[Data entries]
*** Block opens ***

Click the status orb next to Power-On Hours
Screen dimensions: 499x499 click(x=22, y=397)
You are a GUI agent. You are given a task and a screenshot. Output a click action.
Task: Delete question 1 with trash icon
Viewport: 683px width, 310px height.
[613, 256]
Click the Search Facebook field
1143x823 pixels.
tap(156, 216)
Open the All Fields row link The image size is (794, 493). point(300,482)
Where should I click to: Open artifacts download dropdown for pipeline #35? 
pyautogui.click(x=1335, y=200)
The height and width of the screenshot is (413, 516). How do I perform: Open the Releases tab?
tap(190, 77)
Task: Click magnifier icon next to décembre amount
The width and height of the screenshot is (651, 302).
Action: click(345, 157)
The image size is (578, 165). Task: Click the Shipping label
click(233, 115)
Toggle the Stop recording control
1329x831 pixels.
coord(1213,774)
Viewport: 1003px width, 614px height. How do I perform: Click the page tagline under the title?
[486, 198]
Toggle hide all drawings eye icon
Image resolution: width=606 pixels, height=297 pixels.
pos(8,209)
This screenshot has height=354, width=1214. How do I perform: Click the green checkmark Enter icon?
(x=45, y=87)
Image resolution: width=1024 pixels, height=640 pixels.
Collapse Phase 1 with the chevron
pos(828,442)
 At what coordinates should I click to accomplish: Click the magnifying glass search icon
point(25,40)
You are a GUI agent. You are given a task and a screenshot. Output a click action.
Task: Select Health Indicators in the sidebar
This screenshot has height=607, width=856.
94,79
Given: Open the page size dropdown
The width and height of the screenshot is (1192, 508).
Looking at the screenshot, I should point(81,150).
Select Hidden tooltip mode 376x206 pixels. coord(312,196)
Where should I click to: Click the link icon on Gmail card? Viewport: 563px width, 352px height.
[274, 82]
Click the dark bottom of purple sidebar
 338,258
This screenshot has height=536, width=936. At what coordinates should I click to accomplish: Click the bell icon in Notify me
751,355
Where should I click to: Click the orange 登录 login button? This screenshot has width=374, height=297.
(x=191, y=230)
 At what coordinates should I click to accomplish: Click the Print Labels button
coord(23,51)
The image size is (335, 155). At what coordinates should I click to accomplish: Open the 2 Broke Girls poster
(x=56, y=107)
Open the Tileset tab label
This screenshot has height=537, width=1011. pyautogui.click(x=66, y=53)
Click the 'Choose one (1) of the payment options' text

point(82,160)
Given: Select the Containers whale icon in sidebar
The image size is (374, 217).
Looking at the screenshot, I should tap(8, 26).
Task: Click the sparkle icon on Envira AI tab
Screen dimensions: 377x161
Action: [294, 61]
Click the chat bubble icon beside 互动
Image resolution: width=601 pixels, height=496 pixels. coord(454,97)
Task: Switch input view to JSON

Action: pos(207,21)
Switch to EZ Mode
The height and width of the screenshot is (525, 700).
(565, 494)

*** Block closes ***

* Your goal
Repeat the entries verbatim through the line with "Image resolution: width=1024".

* Response
Click the status orb next to Power-On Hours
Screen dimensions: 499x499 click(x=22, y=397)
You are a GUI agent. You are given a task and a screenshot. Output a click action.
Task: Delete question 1 with trash icon
Viewport: 683px width, 310px height.
[613, 256]
Click the Search Facebook field
1143x823 pixels.
tap(156, 216)
Open the All Fields row link The image size is (794, 493). point(300,482)
Where should I click to: Open artifacts download dropdown for pipeline #35? 
pyautogui.click(x=1335, y=200)
The height and width of the screenshot is (413, 516). How do I perform: Open the Releases tab?
tap(190, 77)
Task: Click magnifier icon next to décembre amount
The width and height of the screenshot is (651, 302).
Action: click(345, 157)
The image size is (578, 165). Task: Click the Shipping label
click(233, 115)
Toggle the Stop recording control
1329x831 pixels.
coord(1213,774)
Viewport: 1003px width, 614px height. How do I perform: Click the page tagline under the title?
[486, 198]
Toggle hide all drawings eye icon
Image resolution: width=606 pixels, height=297 pixels.
pos(8,209)
This screenshot has height=354, width=1214. How do I perform: Click the green checkmark Enter icon?
(x=45, y=87)
Image resolution: width=1024 pixels, height=640 pixels.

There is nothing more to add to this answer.